— Позвольте мне теперь сказать свое мнение, — произнес Фа-Кимнибол. — Я считаю, что мир по справедливости принадлежит нам — на том основании, что нашими предками были люди, которые когда-то им правили. Я считаю, что нам предначертано судьбой идти дальше, пока не подчиним себе каждый горизонт. И я считаю, что джиков — этих отвратительных существ, уцелевших от предшествующего мира — следует уничтожить подобно паразитам, которыми они, впрочем, и являются.

— Смело сказано, Фа-Кимнибол, — с глубоким презрением сказал Пьют Кжай. — Из их трупов мы сможем построить мосты, по которым доберемся до других континентов.

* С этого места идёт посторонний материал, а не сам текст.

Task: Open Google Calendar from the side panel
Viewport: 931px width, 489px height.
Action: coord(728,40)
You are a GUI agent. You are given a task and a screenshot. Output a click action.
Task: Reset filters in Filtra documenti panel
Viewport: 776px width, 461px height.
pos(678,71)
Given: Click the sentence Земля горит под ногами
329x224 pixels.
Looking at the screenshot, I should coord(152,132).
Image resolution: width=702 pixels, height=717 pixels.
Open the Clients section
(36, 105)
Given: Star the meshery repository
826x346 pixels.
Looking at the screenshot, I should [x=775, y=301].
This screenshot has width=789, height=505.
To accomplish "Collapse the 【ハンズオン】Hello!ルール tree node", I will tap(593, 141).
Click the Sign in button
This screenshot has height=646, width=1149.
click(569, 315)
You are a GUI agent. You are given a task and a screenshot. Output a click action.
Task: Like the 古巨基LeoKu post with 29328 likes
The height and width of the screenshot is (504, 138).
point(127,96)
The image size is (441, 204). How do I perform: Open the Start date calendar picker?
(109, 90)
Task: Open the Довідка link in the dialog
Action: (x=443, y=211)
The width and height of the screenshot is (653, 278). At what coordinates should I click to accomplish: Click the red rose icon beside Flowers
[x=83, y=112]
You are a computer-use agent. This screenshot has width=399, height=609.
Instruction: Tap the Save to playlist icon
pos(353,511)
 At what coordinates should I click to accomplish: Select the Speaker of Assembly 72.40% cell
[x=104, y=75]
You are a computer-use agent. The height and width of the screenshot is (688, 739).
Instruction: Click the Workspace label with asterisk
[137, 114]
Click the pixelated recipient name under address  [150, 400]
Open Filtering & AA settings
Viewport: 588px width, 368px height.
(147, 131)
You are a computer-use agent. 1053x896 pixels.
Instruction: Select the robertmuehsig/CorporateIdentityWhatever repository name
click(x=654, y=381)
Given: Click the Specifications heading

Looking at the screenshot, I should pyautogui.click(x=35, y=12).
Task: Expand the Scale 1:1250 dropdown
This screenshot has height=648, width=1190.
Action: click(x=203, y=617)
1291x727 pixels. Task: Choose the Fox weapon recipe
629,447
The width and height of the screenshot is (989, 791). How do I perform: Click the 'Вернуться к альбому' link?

Фа-Кимнибол бросил на него уничтожающий взгляд:

— Пьют Кжай, сейчас выступаю я.

Пьют Кжай в шутку поднял руки, как бы изображая, что сдается:

— Сдаюсь, сдаюсь.

— Я предлагаю, — продолжил Фа-Кимнибол, — отослать джикского посланника обратно, пришпилив к нему наш отказ. Одновременно послать сообщение нашему кузену Саламану Джиссо о том, что мы выполним то, о чем он так долго просит, — объединить силы и начать истребительную войну против бродячих банд джиков, которые давно угрожают его границам. Затем направить свою армию — всех здоровых мужчин и женщин — на север (ты, Пьют Кжай, можешь себя не утруждать), и вместе с королем Саламаном, прежде чем джики осознают, что происходит, мы проложим себе дорогу к Великому Гнезду всех Гнезд и уничтожим их Королеву как нечто отвратительное, а их войско разметаем по ветру. Я считаю, что на джикское предложение любви и мира нам следует ответить только так.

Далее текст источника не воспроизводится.